Montoya recovered quickly by passing Webber and Alonso, before the Williams driver opened the first round of regular pit stops on lap 19. Ralf Schumacher pitted on lap 20, leaving Michael in free air, who immediately set the fastest lap and managed to rejoin the track in what would be the lead after Alonso's stop on lap 26.

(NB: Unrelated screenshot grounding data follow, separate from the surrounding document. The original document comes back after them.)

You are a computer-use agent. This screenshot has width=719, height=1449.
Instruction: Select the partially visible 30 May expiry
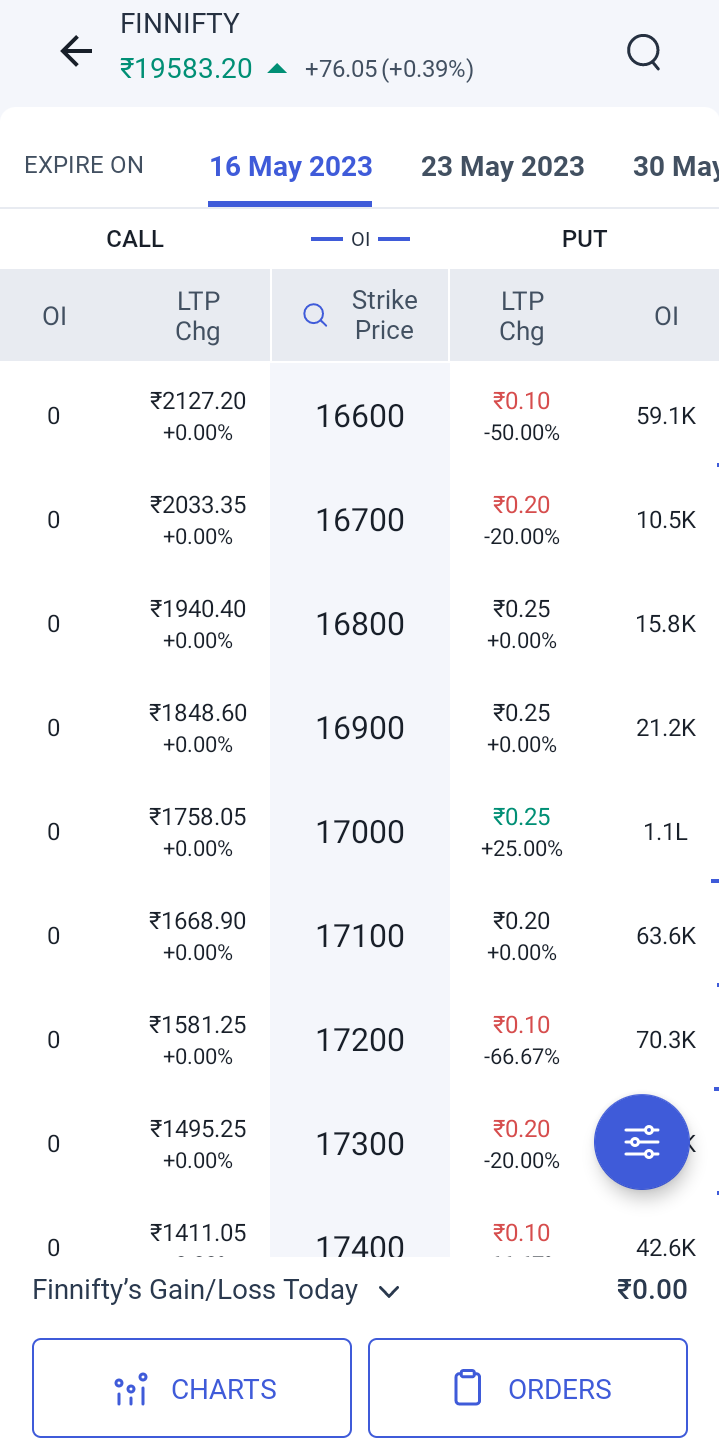tap(675, 166)
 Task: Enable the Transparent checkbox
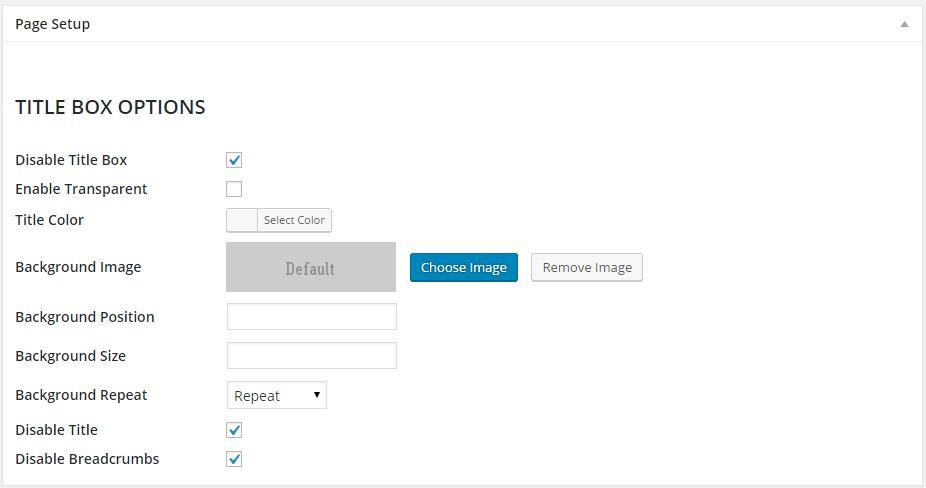234,189
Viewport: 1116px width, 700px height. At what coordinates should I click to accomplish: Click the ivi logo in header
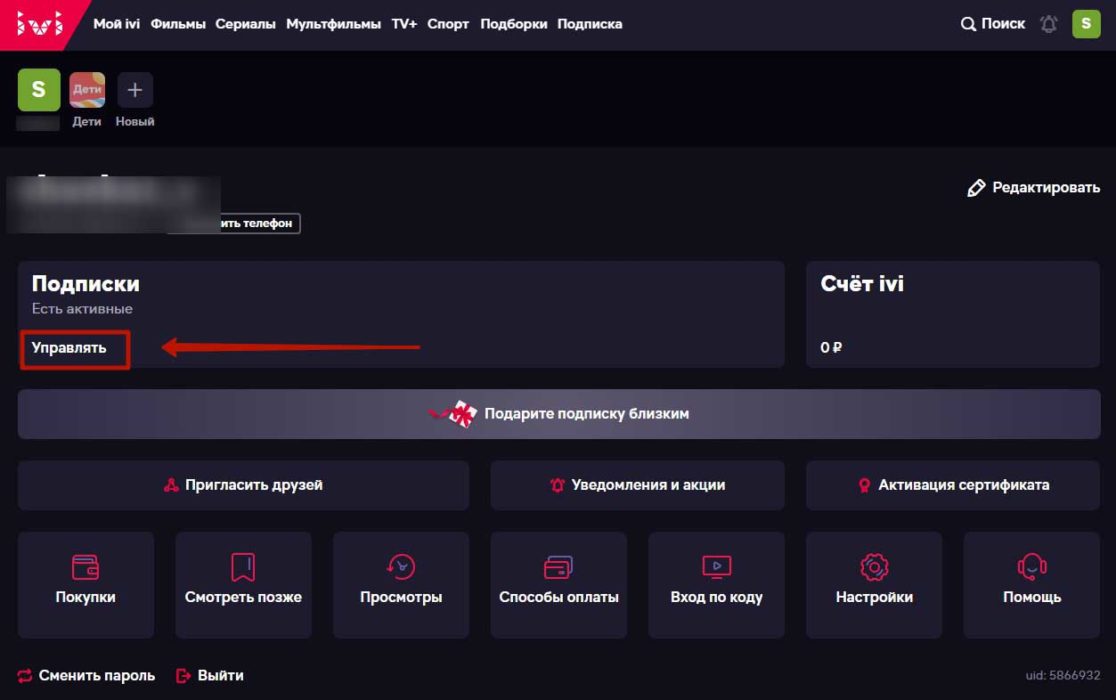[38, 24]
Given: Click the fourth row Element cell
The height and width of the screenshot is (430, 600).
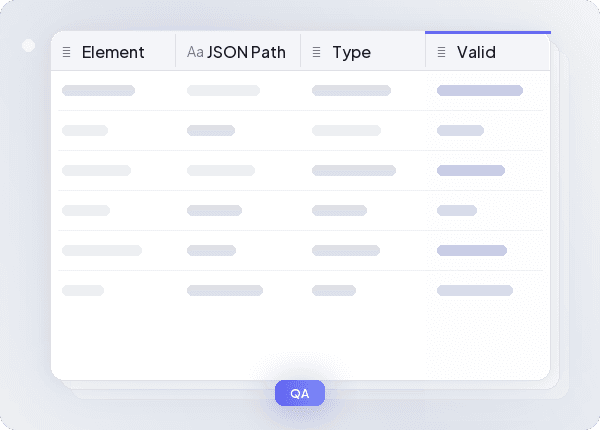Looking at the screenshot, I should 86,211.
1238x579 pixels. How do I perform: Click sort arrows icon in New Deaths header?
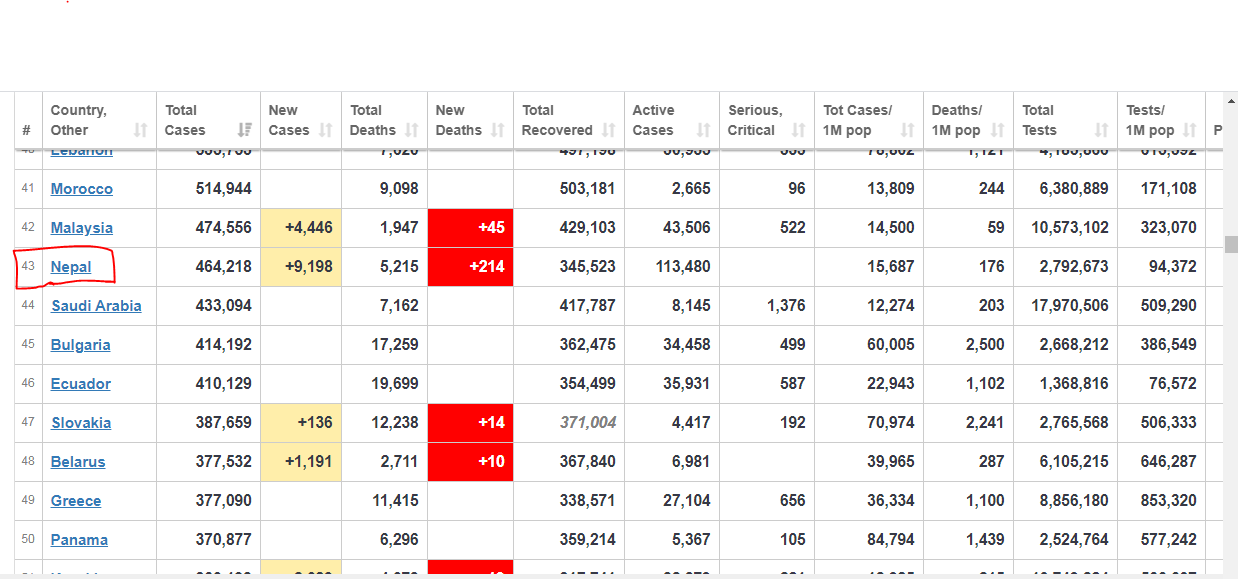tap(498, 130)
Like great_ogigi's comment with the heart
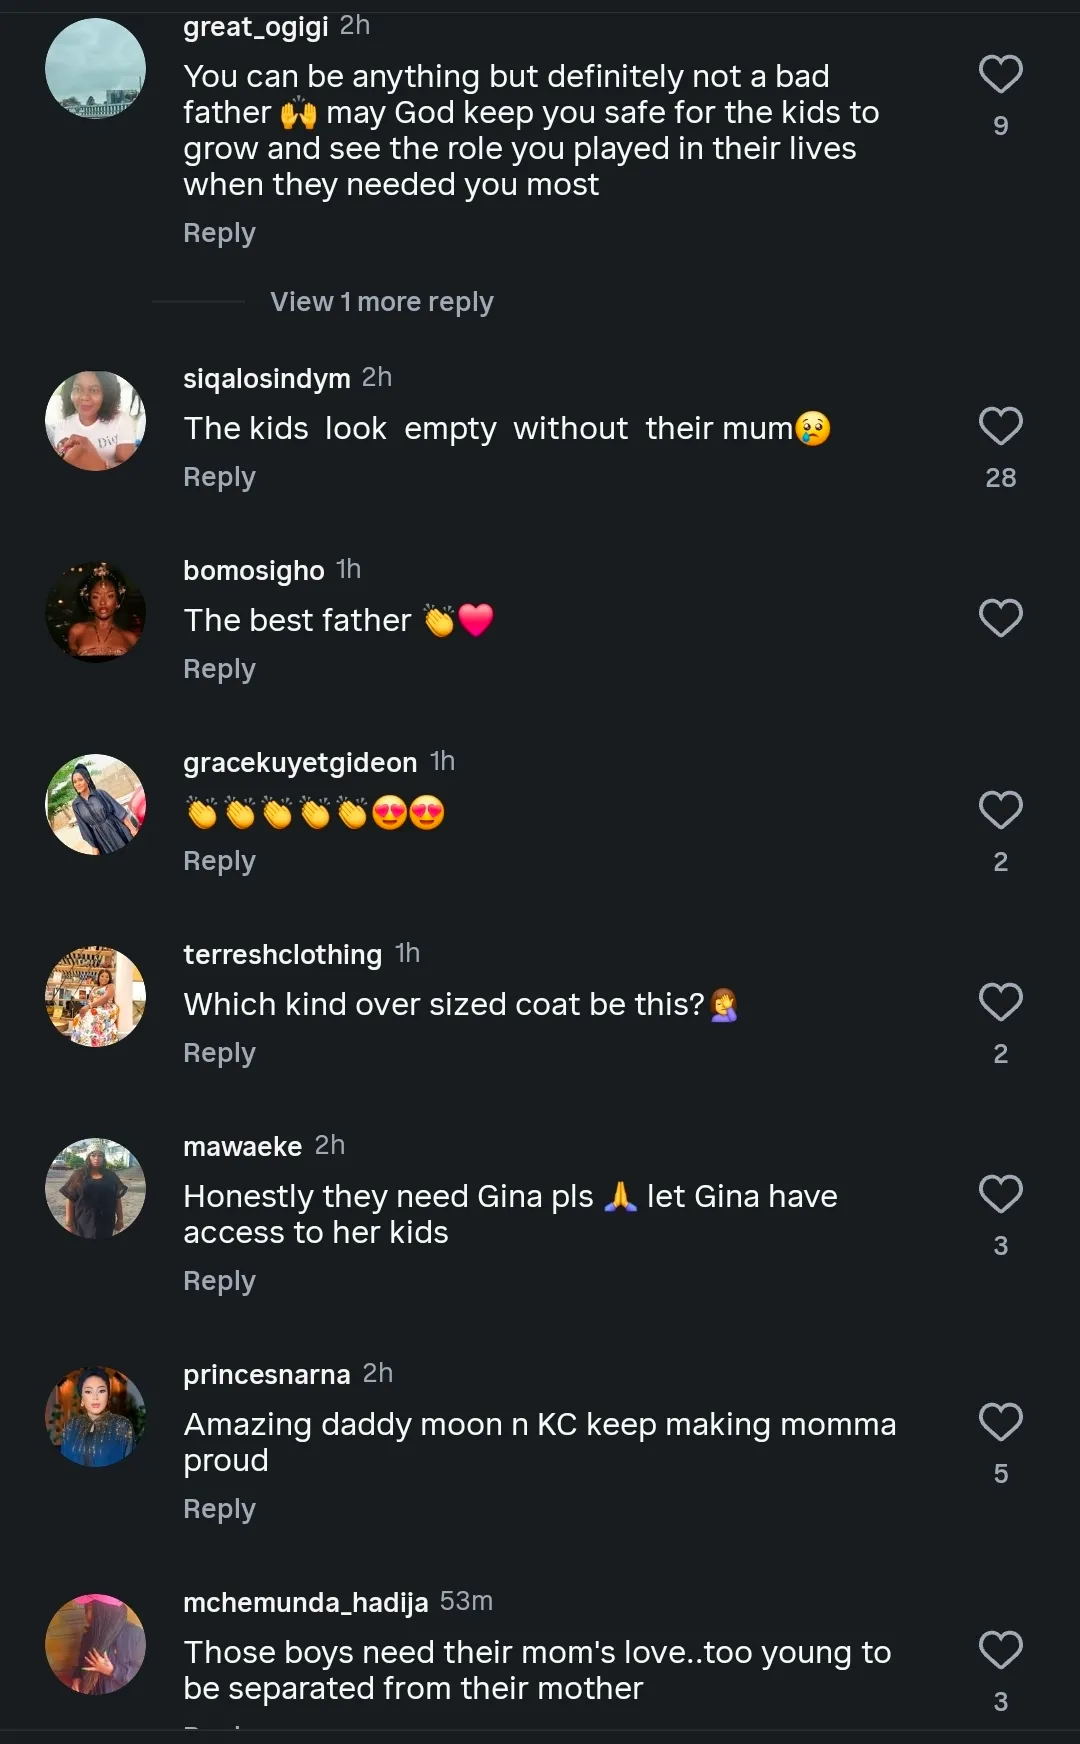 (1000, 74)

After the second round of pit stops, Michael Schumacher slowed down to save his tyres and brakes, which allowed Montoya to close up to him and Ralf, before Alonso joined the leading pack with five laps to go. Barrichello and Räikkönen had come up through the field and were fighting for fifth place. But however close the cars seemed to be, none of them managed to make a move and Michael Schumacher scored his fourth victory of the year, ahead of Ralf Schumacher, scoring just his first podium this season, and Juan Pablo Montoya.

=== Post-race ===
Michael Schumacher's fourth win in the last five races elevated him to the lead of the World Drivers' Championship for the first time this season, distancing Räikkönen by three points who fell to second. While Alonso remained third with 34 points, Ralf Schumacher's podium finish enabled him to improve from seventh to fourth in the championship ahead of teammate Montoya, just one behind Alonso. In the World Constructors' Championship, another change of lead occurred in favour of Ferrari, nine clear of McLaren, while Williams remained in third with a 21-point-deficit towards Ferrari.

===Race classification===

| Pos | No | Driver | Constructor | Tyre | Laps | Time/Retired | Grid | Points |
| 1 | 1 | DEU Michael Schumacher | Ferrari | B | 70 | 1:31:13.591 | 3 | 10 |
| 2 | 4 | DEU Ralf Schumacher | Williams-BMW | M | 70 | +0.784 | 1 | 8 |
| 3 | 3 | COL Juan Pablo Montoya | Williams-BMW | M | 70 | +1.355 | 2 | 6 |
| 4 | 8 | ESP Fernando Alonso | Renault | M | 70 | +4.481 | 4 | 5 |
| 5 | 2 | BRA Rubens Barrichello | Ferrari | B | 70 | +1:04.261 | 5 | 4 |
| 6 | 6 | FIN Kimi Räikkönen | McLaren-Mercedes | M | 70 | +1:10.502 | PL^{2} | 3 |
| 7 | 14 | AUS Mark Webber | Jaguar-Cosworth | M | 69 | +1 Lap | 6 | 2 |
| 8 | 20 | FRA Olivier Panis | Toyota | M | 69 | +1 Lap | 7 | 1 |
| 9 | 19 | NED Jos Verstappen | Minardi-Cosworth | B | 68 | +2 Laps | 15 |  |
| 10 | 15 | BRA Antônio Pizzonia | Jaguar-Cosworth | M | 66 | Brakes | 13 |  |
| 11 | 21 | BRA Cristiano da Matta | Toyota | M | 64 | Suspension | 9 |  |
| Ret | 18 | GBR Justin Wilson | Minardi-Cosworth | B | 60 | Gearbox | 18 |  |
| Ret | 17 | GBR Jenson Button | BAR-Honda | B | 51 | Gearbox | 17 |  |
| Ret | 5 | GBR David Coulthard | McLaren-Mercedes | M | 47 | Gearbox | 11 |  |
| Ret | 9 | DEU Nick Heidfeld | Sauber-Petronas | B | 47 | Engine | 12 |  |
| Ret | 7 | ITA Jarno Trulli | Renault | M | 22 | Collision damage | 8 |  |
| Ret | 11 | ITA Giancarlo Fisichella | Jordan-Ford | B | 20 | Gearbox | 16 |  |
| Ret | 12 | IRE Ralph Firman | Jordan-Ford | B | 20 | Engine | PL^{2} |  |
| Ret | 16 | CAN Jacques Villeneuve | BAR-Honda | B | 14 | Brakes | 14 |  |
| Ret | 10 | DEU Heinz-Harald Frentzen | Sauber-Petronas | B | 6 | Electronics | 10 |  |
Source:

Notes
- – Kimi Räikkönen and Ralph Firman started from the pit lane.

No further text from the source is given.